§ **PROBLEM**:
Rewrite everything from the first row down to the line containing "Action: coord(1720,783)", replacing "magnifier" with "magnifying glass" and leaving the rest unchanged.

/---

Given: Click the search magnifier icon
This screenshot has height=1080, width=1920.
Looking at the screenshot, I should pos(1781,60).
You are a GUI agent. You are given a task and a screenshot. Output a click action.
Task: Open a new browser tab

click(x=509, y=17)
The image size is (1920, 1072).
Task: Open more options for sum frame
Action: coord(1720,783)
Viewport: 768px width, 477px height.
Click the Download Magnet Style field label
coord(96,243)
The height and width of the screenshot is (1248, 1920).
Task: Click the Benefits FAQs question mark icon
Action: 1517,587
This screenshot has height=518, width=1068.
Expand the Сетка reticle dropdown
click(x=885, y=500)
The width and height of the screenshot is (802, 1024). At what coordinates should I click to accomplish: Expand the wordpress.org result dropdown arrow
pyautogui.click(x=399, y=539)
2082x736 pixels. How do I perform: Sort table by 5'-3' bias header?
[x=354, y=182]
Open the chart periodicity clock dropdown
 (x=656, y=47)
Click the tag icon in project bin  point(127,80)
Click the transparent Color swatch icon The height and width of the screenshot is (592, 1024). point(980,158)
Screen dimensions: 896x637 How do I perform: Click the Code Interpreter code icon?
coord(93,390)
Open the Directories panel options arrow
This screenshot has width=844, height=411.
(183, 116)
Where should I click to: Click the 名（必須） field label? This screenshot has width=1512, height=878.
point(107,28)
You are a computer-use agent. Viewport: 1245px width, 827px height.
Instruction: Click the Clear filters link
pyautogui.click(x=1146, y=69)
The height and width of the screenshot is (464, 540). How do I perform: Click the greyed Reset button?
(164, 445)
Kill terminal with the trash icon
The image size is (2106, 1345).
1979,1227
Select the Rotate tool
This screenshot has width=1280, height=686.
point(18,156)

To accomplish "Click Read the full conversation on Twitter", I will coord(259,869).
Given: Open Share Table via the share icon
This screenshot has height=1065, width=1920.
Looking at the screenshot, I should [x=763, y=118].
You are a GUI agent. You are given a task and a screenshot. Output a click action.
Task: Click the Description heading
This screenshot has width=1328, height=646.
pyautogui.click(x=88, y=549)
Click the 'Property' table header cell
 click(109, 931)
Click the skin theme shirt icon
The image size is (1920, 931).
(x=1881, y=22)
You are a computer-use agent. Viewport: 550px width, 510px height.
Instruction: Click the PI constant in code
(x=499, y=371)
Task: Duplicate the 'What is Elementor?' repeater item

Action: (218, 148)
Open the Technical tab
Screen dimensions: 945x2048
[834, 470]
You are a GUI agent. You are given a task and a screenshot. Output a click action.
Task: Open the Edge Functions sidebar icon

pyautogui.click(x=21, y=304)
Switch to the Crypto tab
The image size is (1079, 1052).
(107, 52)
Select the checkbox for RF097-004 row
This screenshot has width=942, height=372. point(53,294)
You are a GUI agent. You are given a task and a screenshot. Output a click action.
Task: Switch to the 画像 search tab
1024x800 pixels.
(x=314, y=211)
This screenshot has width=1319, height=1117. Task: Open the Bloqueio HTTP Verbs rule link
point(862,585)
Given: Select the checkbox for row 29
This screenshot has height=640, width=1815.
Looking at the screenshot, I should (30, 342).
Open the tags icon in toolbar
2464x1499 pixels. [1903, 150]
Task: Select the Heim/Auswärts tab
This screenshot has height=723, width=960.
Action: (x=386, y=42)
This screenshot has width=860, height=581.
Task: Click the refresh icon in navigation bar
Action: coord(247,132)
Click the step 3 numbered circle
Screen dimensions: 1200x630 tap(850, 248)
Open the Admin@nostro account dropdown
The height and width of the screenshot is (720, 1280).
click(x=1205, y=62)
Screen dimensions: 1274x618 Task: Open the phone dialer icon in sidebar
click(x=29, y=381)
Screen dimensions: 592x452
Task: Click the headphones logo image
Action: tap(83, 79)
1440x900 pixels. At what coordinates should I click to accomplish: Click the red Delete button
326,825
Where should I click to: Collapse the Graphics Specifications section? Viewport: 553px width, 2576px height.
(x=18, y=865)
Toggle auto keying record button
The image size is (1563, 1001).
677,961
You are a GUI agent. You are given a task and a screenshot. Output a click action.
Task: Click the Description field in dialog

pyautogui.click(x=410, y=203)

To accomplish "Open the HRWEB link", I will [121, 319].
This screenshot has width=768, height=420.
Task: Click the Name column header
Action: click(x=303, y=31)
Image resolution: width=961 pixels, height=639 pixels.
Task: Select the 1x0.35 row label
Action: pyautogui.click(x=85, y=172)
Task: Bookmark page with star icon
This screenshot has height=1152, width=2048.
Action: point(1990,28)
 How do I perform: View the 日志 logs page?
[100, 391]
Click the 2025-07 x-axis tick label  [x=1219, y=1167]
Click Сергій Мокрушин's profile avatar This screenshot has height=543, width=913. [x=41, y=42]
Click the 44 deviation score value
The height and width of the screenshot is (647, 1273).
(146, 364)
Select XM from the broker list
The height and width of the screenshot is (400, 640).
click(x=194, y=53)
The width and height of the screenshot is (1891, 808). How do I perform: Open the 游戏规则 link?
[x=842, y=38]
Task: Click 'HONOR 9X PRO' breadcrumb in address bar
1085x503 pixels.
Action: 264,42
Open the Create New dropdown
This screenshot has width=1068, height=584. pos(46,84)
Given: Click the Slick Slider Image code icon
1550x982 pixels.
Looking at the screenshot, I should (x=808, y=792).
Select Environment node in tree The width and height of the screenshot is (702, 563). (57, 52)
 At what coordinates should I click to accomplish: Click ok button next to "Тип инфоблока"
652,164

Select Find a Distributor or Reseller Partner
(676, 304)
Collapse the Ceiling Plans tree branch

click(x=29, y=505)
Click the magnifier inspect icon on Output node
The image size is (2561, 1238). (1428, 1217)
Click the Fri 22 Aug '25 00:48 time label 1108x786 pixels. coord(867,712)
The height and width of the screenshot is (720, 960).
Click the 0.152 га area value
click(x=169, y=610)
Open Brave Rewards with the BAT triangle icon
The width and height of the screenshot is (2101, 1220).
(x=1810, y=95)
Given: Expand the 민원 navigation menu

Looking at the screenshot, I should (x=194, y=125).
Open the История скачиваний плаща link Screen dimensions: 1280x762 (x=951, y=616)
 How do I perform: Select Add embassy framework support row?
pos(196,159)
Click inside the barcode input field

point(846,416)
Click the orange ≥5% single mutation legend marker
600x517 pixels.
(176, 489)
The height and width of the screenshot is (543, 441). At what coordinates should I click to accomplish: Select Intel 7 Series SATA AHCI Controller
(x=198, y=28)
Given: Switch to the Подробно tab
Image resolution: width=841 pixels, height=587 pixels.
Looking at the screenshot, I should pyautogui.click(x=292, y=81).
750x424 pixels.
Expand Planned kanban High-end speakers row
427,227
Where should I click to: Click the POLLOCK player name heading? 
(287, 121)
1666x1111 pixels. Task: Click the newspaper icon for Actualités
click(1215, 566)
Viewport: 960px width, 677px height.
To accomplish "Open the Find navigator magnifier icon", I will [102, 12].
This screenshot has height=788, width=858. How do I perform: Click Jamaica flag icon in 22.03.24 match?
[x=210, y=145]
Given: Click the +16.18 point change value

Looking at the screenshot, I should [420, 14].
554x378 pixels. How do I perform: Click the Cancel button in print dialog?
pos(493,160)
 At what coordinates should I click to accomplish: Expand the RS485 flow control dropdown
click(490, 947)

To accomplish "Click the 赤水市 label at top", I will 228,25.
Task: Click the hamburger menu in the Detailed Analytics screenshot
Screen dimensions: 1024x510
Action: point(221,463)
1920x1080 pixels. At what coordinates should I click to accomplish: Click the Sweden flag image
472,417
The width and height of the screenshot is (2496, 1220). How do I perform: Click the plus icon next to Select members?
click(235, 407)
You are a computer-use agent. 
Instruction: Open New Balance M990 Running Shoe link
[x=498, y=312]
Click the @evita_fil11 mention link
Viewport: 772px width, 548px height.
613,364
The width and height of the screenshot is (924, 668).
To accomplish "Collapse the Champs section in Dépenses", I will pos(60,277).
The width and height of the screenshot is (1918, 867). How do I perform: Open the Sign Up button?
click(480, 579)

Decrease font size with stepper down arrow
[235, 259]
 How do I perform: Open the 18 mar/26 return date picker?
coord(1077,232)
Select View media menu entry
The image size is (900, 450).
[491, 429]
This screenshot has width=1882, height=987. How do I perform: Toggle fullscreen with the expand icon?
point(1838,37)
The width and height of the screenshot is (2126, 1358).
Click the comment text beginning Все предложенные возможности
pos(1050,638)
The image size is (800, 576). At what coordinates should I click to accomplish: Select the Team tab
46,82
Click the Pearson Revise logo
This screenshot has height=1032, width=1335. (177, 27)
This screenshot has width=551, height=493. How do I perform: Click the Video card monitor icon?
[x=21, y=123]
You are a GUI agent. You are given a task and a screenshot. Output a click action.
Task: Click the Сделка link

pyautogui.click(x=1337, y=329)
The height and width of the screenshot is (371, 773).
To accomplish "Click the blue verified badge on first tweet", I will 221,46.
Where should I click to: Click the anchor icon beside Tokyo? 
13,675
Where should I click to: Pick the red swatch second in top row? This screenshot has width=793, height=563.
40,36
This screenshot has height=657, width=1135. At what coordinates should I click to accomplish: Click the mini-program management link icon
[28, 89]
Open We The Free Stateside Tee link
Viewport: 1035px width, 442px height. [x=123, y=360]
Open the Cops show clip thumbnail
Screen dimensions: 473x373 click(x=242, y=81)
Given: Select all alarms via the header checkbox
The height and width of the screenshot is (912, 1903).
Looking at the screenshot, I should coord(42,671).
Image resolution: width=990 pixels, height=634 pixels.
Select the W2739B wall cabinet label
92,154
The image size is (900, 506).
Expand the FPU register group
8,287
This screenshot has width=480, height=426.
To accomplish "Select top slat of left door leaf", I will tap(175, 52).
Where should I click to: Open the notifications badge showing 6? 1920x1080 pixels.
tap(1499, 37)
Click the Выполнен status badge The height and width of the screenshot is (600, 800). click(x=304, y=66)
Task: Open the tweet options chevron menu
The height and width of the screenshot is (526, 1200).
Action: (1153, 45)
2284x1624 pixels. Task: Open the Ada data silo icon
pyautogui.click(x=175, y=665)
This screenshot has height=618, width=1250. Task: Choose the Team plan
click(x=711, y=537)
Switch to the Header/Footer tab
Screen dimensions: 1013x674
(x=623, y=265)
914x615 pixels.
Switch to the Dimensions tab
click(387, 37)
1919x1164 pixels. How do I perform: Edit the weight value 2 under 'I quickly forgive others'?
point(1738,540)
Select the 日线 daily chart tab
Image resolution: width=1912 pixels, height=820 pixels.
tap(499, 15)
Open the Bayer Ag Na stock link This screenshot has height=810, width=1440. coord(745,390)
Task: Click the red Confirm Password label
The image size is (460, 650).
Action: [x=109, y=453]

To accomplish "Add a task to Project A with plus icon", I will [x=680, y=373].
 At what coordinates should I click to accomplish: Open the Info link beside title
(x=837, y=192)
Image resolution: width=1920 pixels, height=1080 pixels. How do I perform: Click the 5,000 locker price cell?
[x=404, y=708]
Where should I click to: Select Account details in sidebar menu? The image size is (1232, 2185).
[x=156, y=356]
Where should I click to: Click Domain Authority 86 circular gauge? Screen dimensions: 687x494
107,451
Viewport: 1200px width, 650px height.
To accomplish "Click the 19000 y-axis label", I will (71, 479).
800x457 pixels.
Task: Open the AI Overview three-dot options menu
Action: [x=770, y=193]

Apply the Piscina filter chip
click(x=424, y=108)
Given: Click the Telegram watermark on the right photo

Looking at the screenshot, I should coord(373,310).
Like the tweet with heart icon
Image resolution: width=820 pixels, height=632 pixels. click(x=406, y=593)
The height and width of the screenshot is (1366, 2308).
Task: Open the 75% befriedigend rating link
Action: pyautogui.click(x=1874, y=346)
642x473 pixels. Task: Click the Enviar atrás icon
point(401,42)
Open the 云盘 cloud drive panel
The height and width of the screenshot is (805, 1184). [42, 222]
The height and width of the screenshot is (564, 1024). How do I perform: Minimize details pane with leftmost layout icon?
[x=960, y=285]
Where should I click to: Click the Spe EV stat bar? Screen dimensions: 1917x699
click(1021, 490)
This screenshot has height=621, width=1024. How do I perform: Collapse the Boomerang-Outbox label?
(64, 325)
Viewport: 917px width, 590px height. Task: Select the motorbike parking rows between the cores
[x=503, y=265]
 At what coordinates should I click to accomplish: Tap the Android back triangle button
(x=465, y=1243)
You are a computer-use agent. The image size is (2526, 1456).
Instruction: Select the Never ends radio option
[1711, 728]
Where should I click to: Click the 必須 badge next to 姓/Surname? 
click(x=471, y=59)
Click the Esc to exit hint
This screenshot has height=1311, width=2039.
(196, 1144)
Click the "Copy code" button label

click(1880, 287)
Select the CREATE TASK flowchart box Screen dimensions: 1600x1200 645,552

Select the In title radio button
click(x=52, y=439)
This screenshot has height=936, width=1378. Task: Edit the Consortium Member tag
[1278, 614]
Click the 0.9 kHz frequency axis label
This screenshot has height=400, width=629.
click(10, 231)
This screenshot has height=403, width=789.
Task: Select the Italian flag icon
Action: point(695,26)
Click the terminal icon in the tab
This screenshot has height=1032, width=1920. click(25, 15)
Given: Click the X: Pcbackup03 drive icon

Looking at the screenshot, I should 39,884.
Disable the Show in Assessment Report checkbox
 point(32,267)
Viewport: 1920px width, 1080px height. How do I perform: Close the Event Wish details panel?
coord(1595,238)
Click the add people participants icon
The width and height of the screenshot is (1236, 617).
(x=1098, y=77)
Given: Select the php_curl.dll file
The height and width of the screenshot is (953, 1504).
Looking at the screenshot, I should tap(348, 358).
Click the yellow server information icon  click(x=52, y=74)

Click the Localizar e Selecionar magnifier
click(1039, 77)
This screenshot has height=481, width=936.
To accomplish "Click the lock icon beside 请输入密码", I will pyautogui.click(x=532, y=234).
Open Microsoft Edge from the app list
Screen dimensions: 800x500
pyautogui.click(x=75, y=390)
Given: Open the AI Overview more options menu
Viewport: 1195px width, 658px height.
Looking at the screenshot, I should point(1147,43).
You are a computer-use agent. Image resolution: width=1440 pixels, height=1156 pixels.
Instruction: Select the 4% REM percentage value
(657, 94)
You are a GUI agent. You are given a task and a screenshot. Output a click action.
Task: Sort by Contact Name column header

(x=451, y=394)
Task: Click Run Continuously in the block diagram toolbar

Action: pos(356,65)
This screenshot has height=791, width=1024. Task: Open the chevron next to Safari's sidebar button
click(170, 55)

\---

§ **FINAL ANSWER**:
Given: Click the search magnifying glass icon
This screenshot has height=1080, width=1920.
Looking at the screenshot, I should pos(1781,60).
You are a GUI agent. You are given a task and a screenshot. Output a click action.
Task: Open a new browser tab

click(x=509, y=17)
The image size is (1920, 1072).
Task: Open more options for sum frame
Action: coord(1720,783)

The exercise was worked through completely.